Here is a further intuitive and unpretentious explanation along the lines of MGwynne's answer.

With $2$-SAT, you can only express implications of the form $a \Rightarrow b$, where $a$ and $b$ are literals. More precisely, every $2$-clause $l_1 \lor l_2$ can be understood as a pair of implications: $\lnot l_1 \Rightarrow l_2$ and $\lnot l_2 \Rightarrow l_1$. If you set $a$ to true, $b$ must be true as well. If you set $b$ to false, $a$ must be false as well. Such implications are straightforward: there is no choice, you have only $1$ possibility, there is no room for case-multiplication. You can just follow every possible implication chain, and see if you ever derive both $\lnot l$ from $l$ and $l$ from $\lnot l$: if you do for some $l$, then the 2-SAT formula is unsatisfiable, otherwise it is satisfiable. It is the case that the number of possible implication chains is polynomially bounded in the size of the input formula.

With $3$-SAT, you can express implications of the form $a \Rightarrow b \lor c$, where $a$, $b$ and $c$ are literals.
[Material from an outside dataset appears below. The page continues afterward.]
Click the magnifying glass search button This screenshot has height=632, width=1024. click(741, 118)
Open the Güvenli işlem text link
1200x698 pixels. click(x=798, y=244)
Now you are in trouble: if you set $a$ to true, then either $b$ or $c$ must be true, but which one? You have to make a choice: you have 2 possibilities. Here is where case-multiplication becomes possible, and where the combinatorial explosion arises.

In other words, $3$-SAT is able to express the presence of more than one possibility, while $2$-SAT doesn't have such ability. It is precisely such presence of more than one possibility ($2$ possibilities in case of $3$-SAT, $k-1$ possibilities in case of $k$-SAT) that causes the typical combinatorial explosion of NP-complete problems.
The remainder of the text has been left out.